Miércoles 09 de Junio de 2010
Casi un siglo después de perderse, Francia recupera una carta escrita por el filósofo René Descartes que databa del siglo XVII.
La misiva había sido robada hace cien años y desde entonces su paradero constituyó un misterio, hasta que apareció en una universidad de Pensilvania sin que ese centro supiera realmente que obraba en su poder. Al parecer, fue donada junto con otros bienes por la viuda de un ex alumno de la institución.
El responsable del descubrimiento fue el investigador Erik-Jan Bos, de la Universidad de Utrecht (Holanda), quien dio con una referencia a la carta mientras navegaba por internet y, tras pedir una copia a Haverford, pudo dictaminar que se trataba de una “auténtica y desconocida” misiva de Descartes.

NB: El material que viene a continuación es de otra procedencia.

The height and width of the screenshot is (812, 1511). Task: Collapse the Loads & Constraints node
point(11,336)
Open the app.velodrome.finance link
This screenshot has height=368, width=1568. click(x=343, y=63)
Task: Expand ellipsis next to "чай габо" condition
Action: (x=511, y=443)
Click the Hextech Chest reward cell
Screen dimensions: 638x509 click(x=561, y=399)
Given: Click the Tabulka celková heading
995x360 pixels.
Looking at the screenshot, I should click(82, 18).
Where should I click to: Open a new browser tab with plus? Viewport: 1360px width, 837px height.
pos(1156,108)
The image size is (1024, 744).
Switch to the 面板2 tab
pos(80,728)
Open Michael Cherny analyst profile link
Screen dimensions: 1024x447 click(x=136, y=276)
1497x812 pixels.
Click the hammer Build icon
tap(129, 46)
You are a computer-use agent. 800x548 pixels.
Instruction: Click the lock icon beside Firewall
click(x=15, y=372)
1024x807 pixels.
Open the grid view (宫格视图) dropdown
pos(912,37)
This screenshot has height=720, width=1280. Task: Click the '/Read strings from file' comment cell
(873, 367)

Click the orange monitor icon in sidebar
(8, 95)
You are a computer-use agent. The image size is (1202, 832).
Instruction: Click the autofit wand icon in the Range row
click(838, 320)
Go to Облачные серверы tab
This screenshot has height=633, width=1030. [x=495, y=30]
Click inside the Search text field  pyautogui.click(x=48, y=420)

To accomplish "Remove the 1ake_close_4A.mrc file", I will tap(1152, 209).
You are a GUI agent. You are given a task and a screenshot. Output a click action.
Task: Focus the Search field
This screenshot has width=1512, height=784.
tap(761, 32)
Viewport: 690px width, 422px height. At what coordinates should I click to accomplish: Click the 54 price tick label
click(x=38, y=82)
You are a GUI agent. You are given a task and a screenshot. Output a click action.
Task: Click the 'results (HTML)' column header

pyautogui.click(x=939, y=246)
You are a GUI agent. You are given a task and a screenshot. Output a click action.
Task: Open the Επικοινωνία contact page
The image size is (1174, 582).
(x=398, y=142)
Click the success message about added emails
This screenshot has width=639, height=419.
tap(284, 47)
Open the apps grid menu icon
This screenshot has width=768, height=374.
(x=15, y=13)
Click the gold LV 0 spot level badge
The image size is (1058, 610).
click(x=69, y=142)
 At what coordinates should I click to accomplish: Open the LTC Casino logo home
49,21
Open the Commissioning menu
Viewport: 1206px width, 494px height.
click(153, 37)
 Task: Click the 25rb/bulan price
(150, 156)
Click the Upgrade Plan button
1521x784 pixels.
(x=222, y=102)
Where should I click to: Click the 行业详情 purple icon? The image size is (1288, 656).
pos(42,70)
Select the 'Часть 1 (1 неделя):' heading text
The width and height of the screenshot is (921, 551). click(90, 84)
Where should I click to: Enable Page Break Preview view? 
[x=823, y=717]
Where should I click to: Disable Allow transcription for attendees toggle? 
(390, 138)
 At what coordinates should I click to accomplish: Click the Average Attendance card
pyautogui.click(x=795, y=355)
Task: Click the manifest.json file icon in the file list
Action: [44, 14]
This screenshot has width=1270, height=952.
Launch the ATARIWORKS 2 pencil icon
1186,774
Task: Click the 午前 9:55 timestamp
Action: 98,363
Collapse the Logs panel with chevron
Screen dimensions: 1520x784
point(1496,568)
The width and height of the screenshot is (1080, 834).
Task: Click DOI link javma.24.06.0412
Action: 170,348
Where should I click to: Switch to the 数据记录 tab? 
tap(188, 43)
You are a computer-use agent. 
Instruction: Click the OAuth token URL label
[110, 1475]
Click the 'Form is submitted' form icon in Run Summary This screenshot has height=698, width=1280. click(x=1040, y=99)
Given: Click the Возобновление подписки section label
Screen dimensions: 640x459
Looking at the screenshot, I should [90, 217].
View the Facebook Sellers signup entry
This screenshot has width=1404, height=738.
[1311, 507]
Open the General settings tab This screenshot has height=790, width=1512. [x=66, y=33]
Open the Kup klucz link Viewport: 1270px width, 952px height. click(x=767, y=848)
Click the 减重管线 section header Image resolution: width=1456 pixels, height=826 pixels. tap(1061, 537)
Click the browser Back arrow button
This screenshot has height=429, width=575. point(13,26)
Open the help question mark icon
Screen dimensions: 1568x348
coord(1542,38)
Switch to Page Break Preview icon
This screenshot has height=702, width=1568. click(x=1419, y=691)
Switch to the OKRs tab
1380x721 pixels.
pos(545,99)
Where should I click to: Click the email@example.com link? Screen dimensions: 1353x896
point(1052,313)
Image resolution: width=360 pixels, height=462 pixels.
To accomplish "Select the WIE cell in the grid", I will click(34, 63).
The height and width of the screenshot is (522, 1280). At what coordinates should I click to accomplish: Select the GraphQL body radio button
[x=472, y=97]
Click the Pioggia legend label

La carta, de cuatro folios y escrita el 27 de mayo de 1641, es una muestra de la extensa correspondencia que el francés intercambió con su amigo Martin Mersenne y que formaba parte del archivo del Instituto de Francia hasta que el italiano Guglielmo Libri la robara junto a miles de otros documentos a mediados del siglo XIX.
El texto se refiere a las condiciones de la publicación de las “Meditaciones metafísicas” de las que Mersenne se ocupaba en París. Al fin de la misiva, Descartes pregunta a Mersenne sobre la conveniencia de suprimir tres textos de la obra.
En cuanto fue hallado el documento, el centro estadounidense no puso ninguna objeción a su devolución al legítimo dueño, el Instituto de Francia.
El conde Libri, un noble italiano de mediados del siglo XIX, fue acusado del robo de una colección de 72 cartas del filósofo (de las cuales se han recuperado sólo 45) aprovechando su labor como inspector de manuscritos para bibliotecas públicas. Posteriormente se supo que vendió el lote a un librero.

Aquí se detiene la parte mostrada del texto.